[Document passage]
════════════════════

Submission Deadline: May 15, 2024

www.rfdmag.org/upload

Summer means travel. Travel originally came from “travail,” to struggle. As we enter into summer time, we’re asking you, dear reader, to look at your travel through community. As you head off to your dream vacation, or your home away from home, or your sexy snuggle zone, ponder how community is created over distance and how we come together, close differences and distances to be in community together.

Packing up for a journey means choosing to leave things behind, pack new items, unravel new outfits and places for ourselves as well as bringing along that piece of vintage that everyone will ogle over. How do we bring these experiences into our sense of building and being in community?

We’re as ever interested in how you, our readers, interact with your world, places you are traveling to— what challenges did you face, what gifts did you bring, what new dreams did you pick up along the way? Part of being alive is lurking into our experience to find the best postcard from the trip. Tell us, show us, your favorite postcards from your journey into creating community.

We all come from diverse places and experiences and we welcome hearing from everyone. We also welcome hearing about experiences in other parts of the world, from other voices that you know might want to be heard on our pages as well as you perhaps reflecting on what you learned from being a traveler.

We’re also happy to hear about the traveling that is happening in our own backyards, places that need to be explored more fully, a community story that needs an update for our readers and to also reflect how the challenges to community have been fruitful, evocative and ripe for change.

════════════════════

[Information provided]
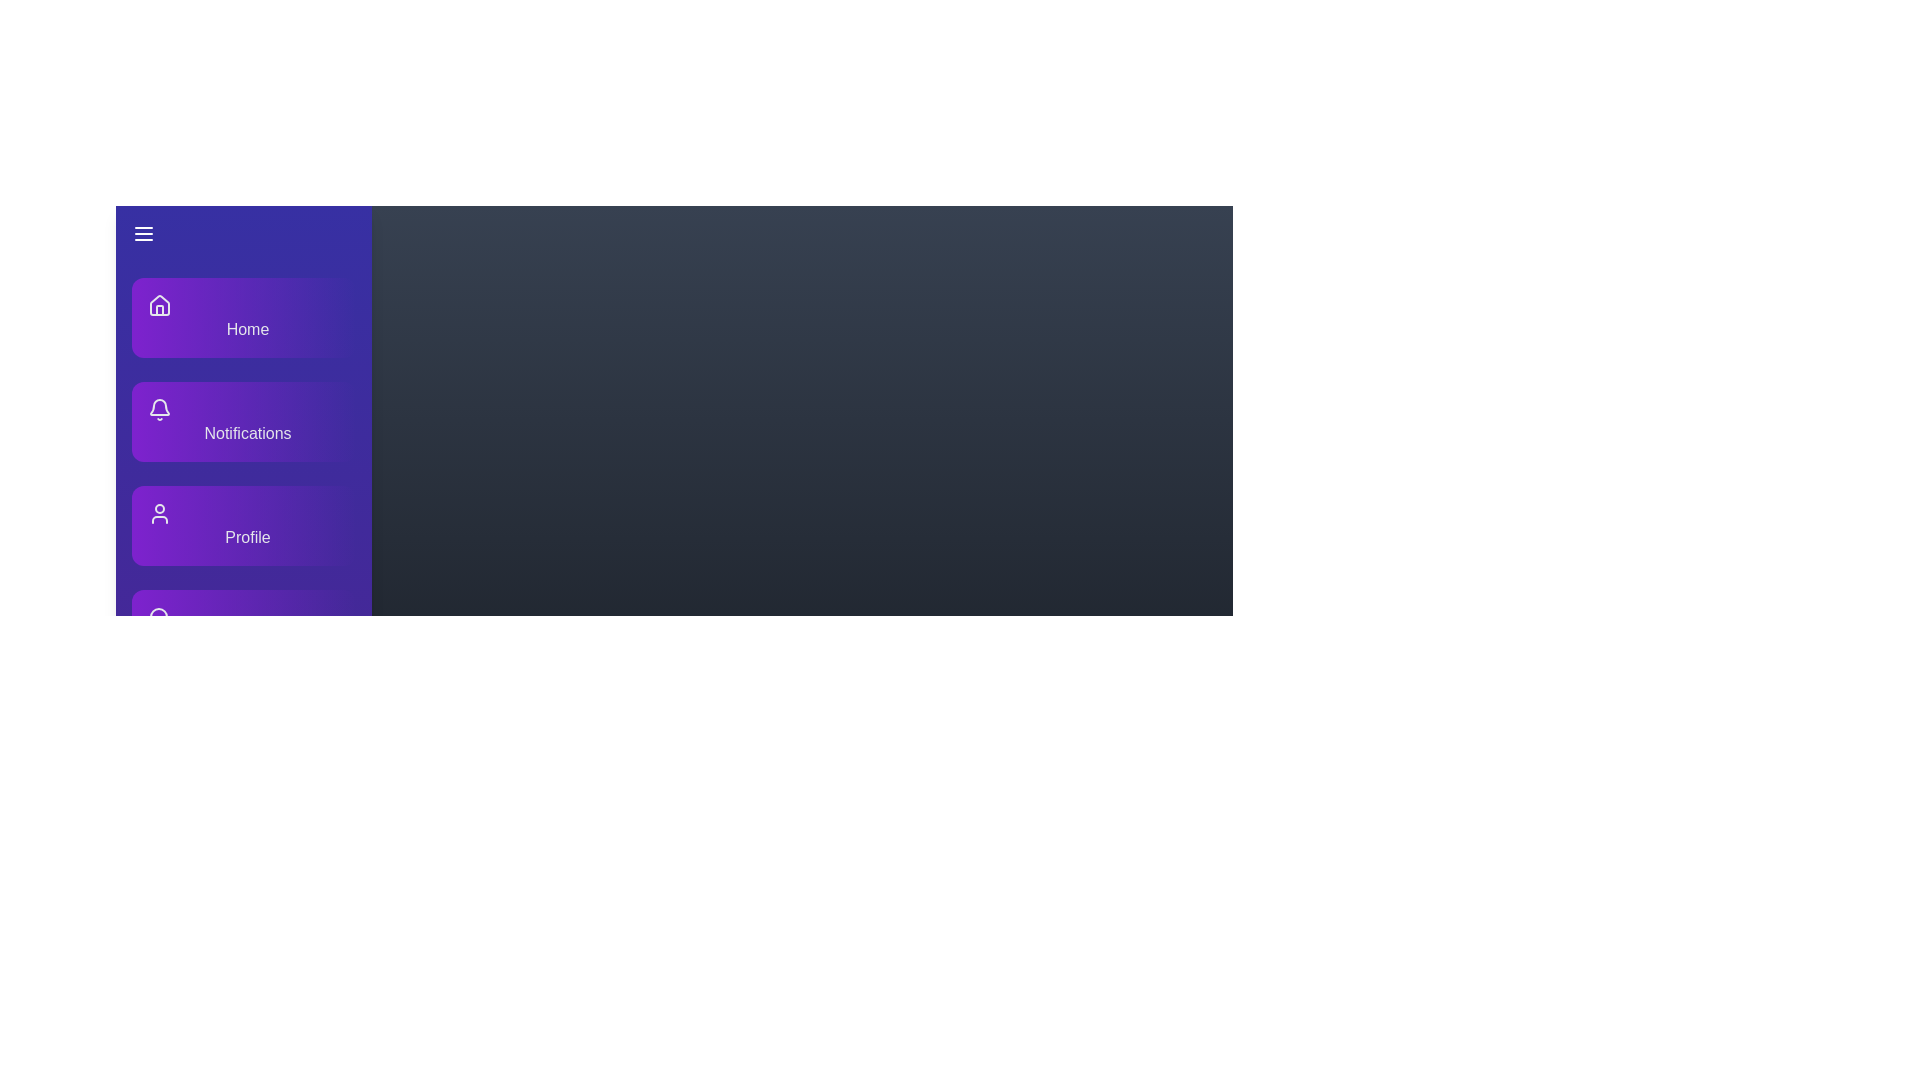 The width and height of the screenshot is (1920, 1080). What do you see at coordinates (243, 524) in the screenshot?
I see `the menu item labeled Profile to navigate` at bounding box center [243, 524].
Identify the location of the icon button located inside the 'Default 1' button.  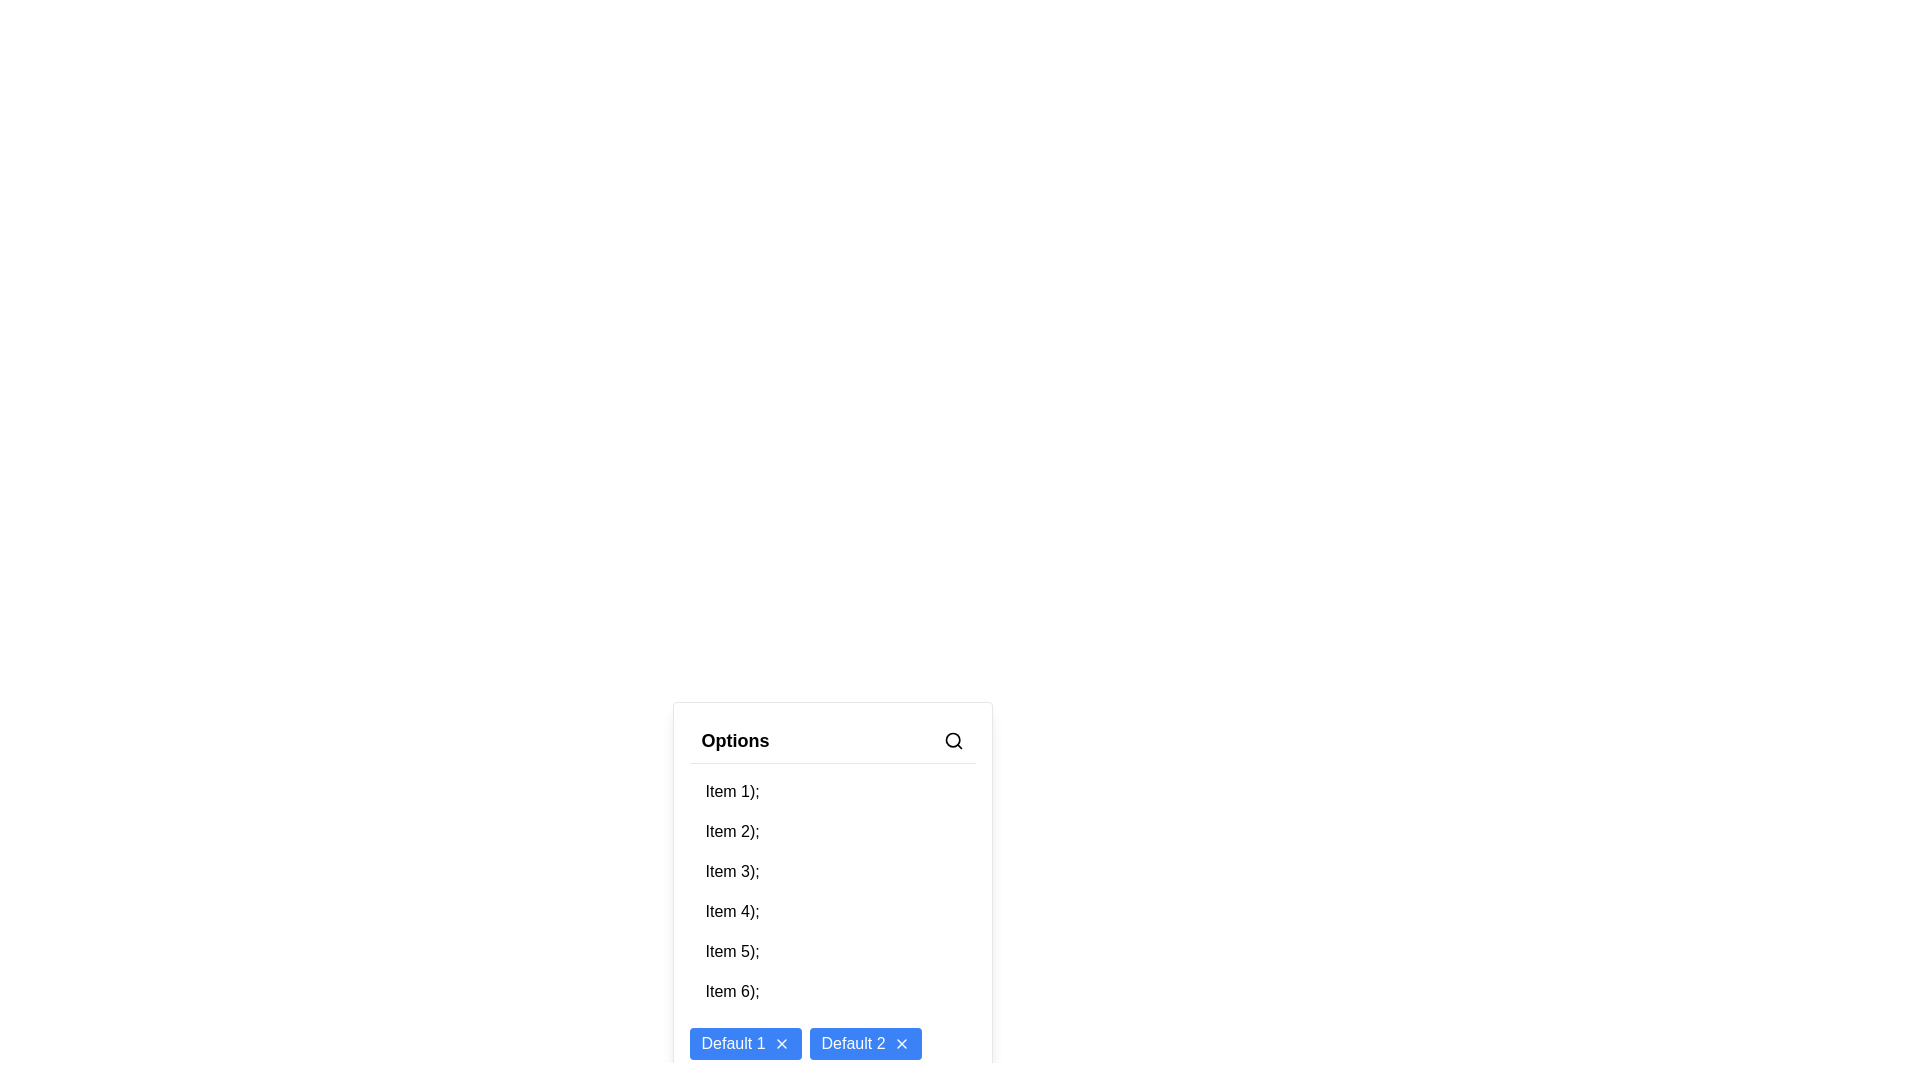
(780, 1043).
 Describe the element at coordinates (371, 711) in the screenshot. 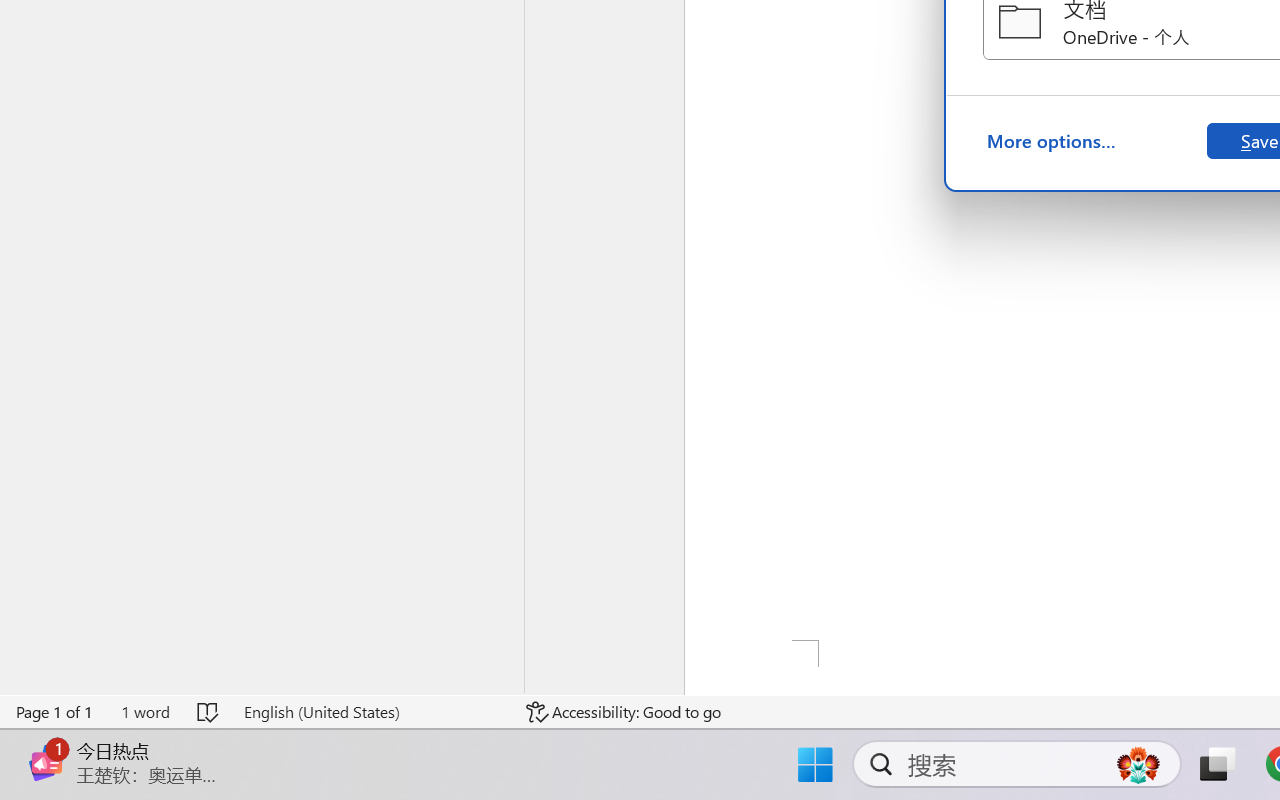

I see `'Language English (United States)'` at that location.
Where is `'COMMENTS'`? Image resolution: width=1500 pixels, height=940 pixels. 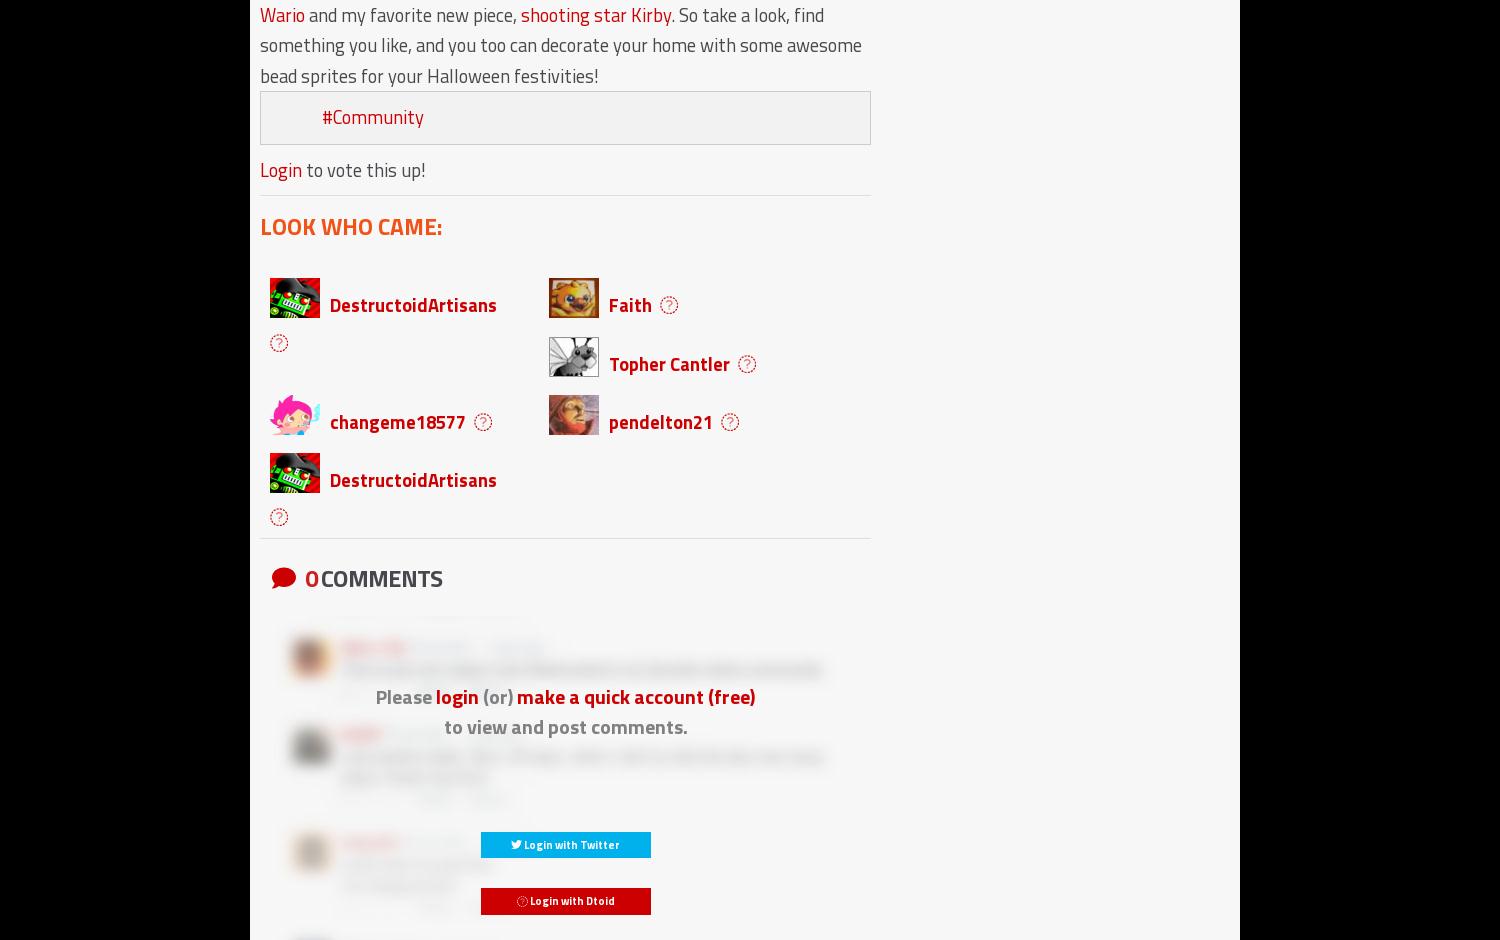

════════════════════

[Activity]
According to the submission call, why does it ask readers to look at their travel as summer begins? Answer in one to three sentences.

[Solution for this exercise]
The submission call states that summer means travel, so as summer begins it asks readers to look at their travel through community.